A Turkish court has charged 20 police officers with illegal wiretapping. The allegedly illegal wiretaps are connected to a corruption investigation involving Prime Minister Recep Tayyip Erdogan.
A court in Istanbul has charged the 20 police officers with illicit wiretapping and forging official documents, Turkish news agencies reported on Saturday.
The suspects were among the more than 50 police officers who were detained on Tuesday for allegedly conducting illegal wiretaps against government officials, lawmakers, bureaucrats, judges and journalists. Police raided more than 200 addresses across 22 provinces.
Prime Minister Erdogan has accused the detained police officers of conspiring with his arch-rival, the US-based moderate Islamist Fethullah Gulen, to overthrow his government.
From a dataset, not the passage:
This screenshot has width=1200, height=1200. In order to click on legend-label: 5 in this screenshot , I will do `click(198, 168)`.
In the past, Erdogan has said that Gulen runs a "parallel state" in Turkey that draws loyalty from some officials in law enforcement and the judiciary.
But many of the police officers have said that their detentions were politically motivated. Erdogan is running in Turkey's first direct presidential elections, scheduled for August 10.
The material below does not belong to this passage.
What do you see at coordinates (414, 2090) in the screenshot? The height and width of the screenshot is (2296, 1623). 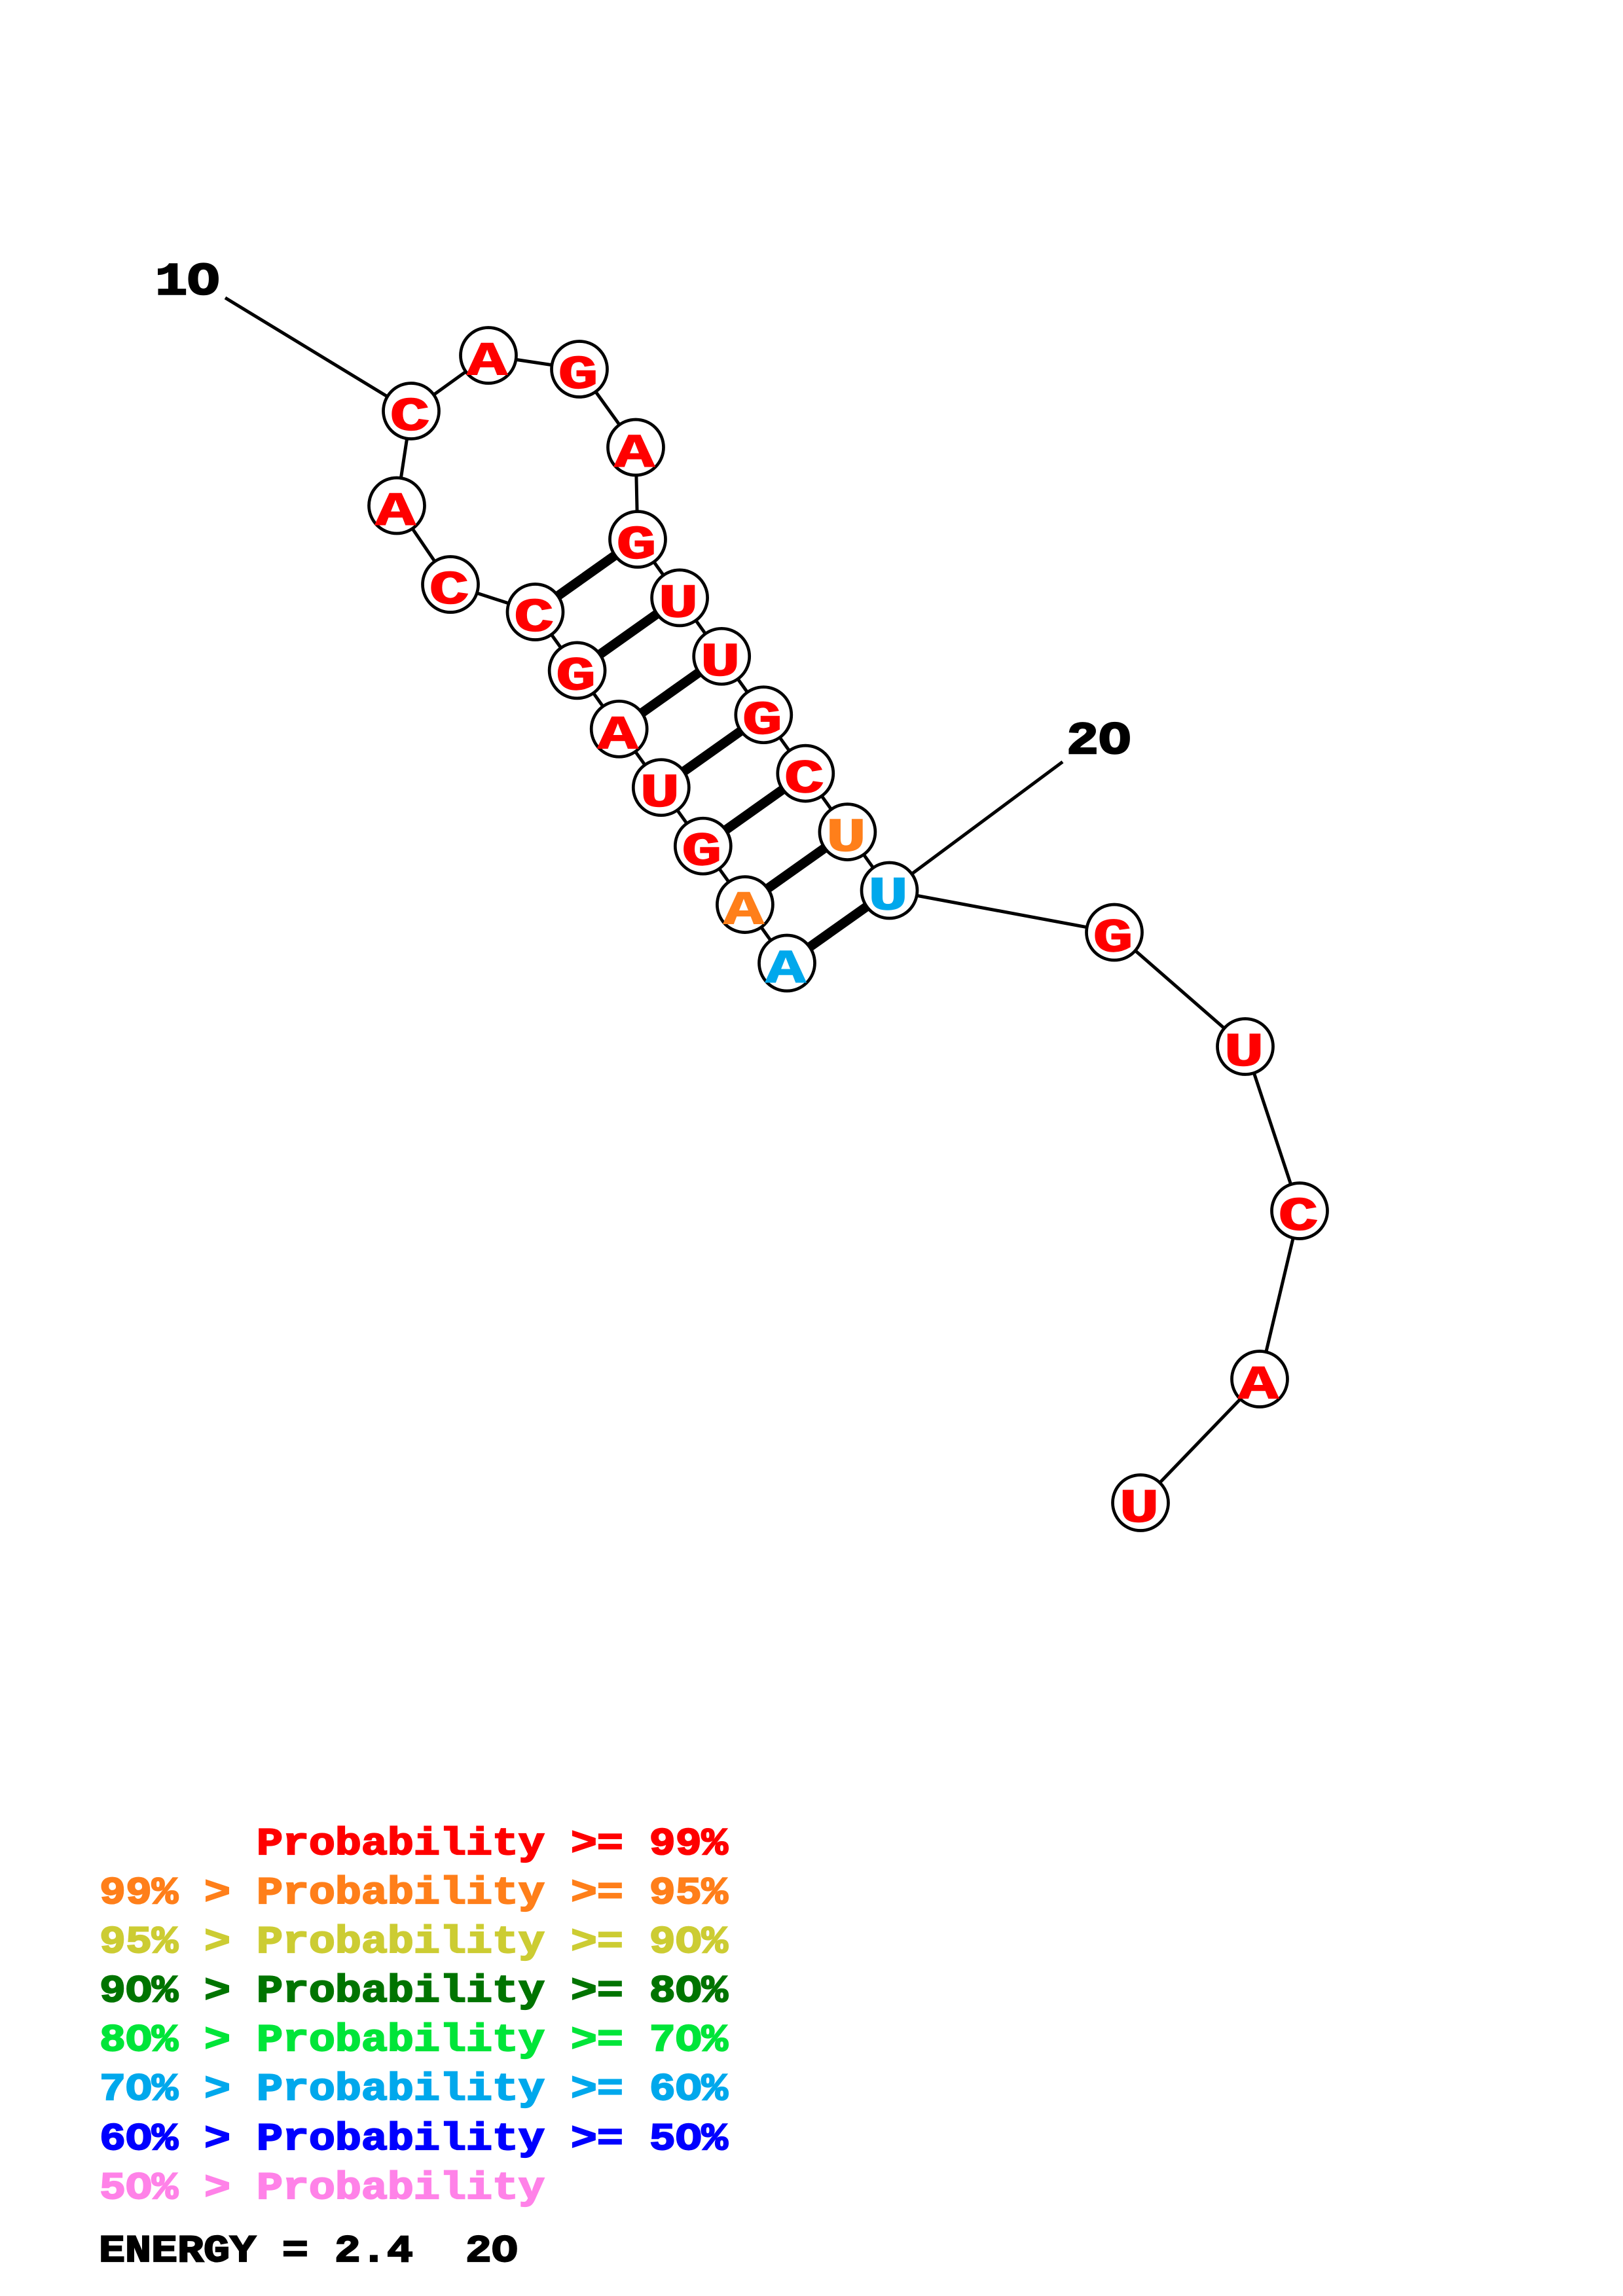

Last February, an audio recording surfaced on the Internet, in which Erdogan allegedly tells his son to hide large sums of money. The government subsequently denied the authenticity of the recording.
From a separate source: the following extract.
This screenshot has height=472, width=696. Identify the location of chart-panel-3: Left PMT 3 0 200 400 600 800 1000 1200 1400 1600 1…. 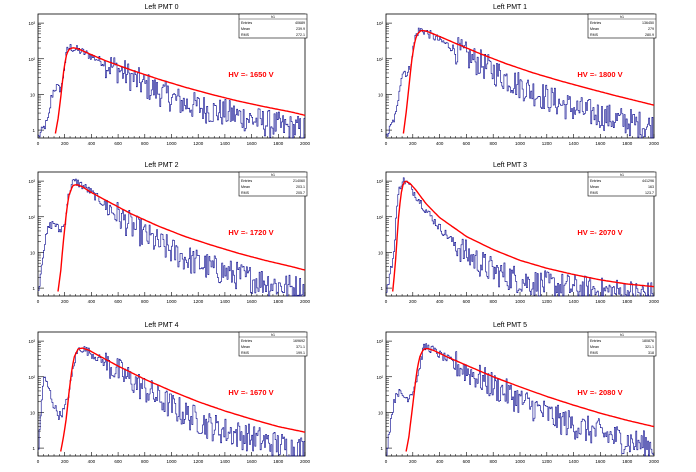
(518, 233).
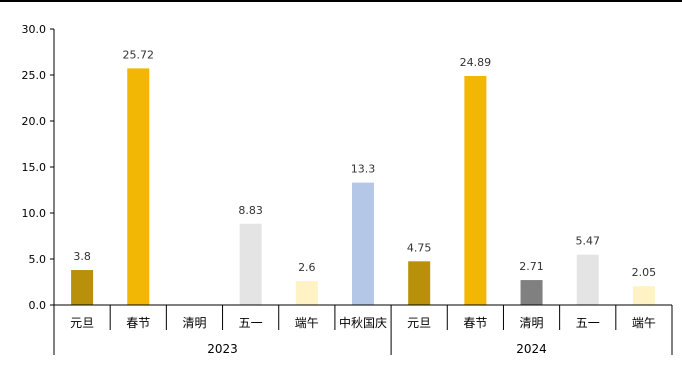 Image resolution: width=682 pixels, height=376 pixels. What do you see at coordinates (34, 168) in the screenshot?
I see `y-tick-label: 15.0` at bounding box center [34, 168].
The conversation was supposedly recorded on December 17, 2013, the day that a corruption scandal broke involving allegations of bribery, illegal gold trading with Iran, and illegal construction projects. Many politicians, businessmen and the sons of government ministers were implicated in the scandal.
Several government ministers were forced to step down as a result of the scandal, the biggest challenge to Erdogan's more than 10-year rule.